The Texas Company (later Texaco, and currently Chevron Corp.) discovered the field in November 1947 by drilling their "Lombardi 1" well to a depth of 2158 ft. Initial production from the discovery well was 155 oilbbl/d.

Since the oil is heavy crude, with API gravity of only 9-11 in the Lombardi Sands and 13 in the Aurignac, getting it to flow to production wells can be difficult.
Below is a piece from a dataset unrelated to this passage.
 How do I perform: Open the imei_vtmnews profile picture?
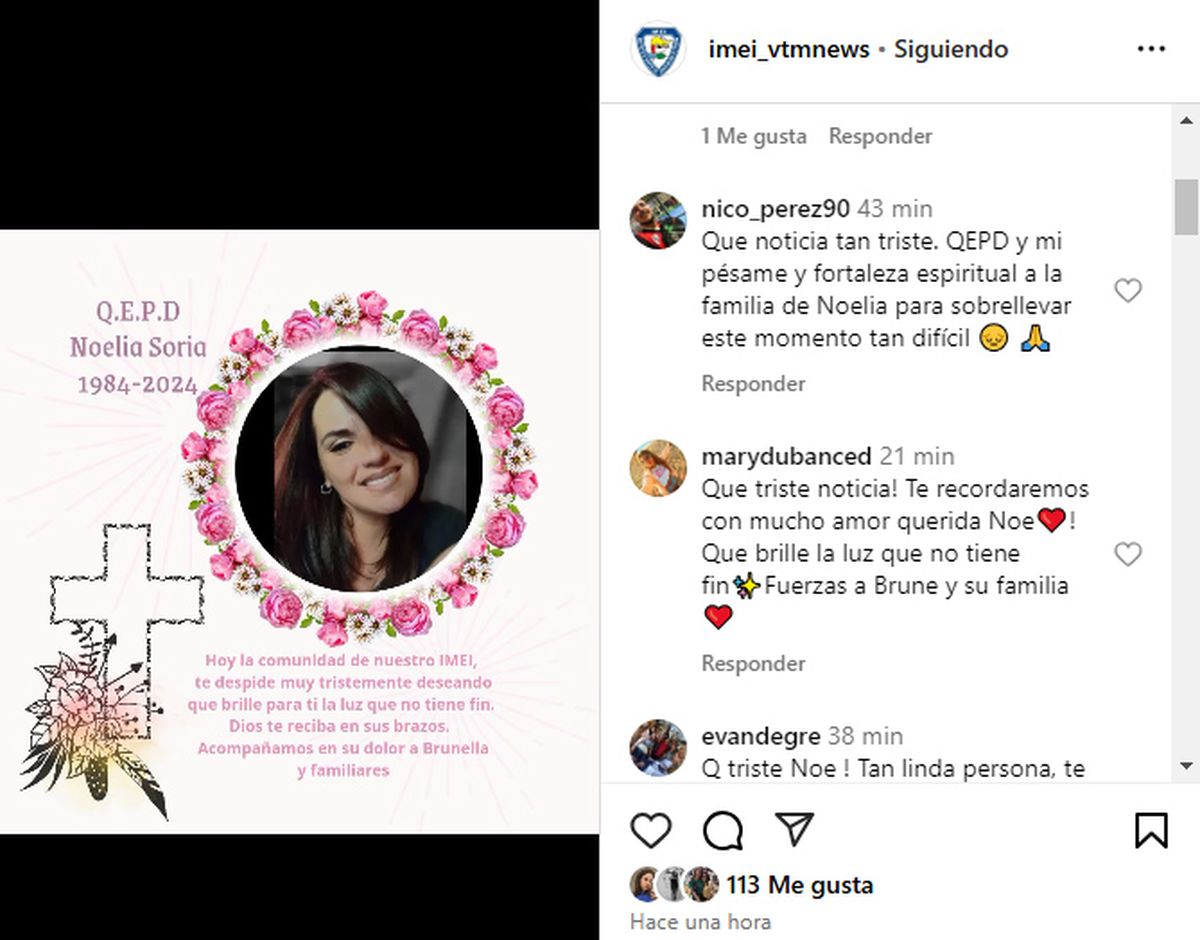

Various enhanced recovery technologies developed during the 1960s and 1970s have made the process easier. Steam flooding is the technology of choice in the San Ardo Field; injection wells force steam into the ground to heat the crude and decrease its viscosity, and if strategically placed, can push the oil to nearby production wells. Steam flooding has been used in both the Aurignac and Lombardi sands since 1966-1967; water flooding is also being used in the Aurignac. The peak production from the field was in 1967, the first year in which both productive units were subject to steam flooding. Fireflooding, a technology in which the oil is ignited by an electric coil in the presence of oxygen, with the combustion front moving towards a production well, and sometimes followed by water flooding as a further assist, has also been used in several of the San Ardo pools.

Currently, the principal operators on the field are Chevron Corp. and Aera Energy LLC. Two smaller operators are active on the field as of 2010: NY Oil Company Inc., and Salinas Energy Corp. As of the end of 2008 Chevron and Aera Energy were the two largest producers of oil in California.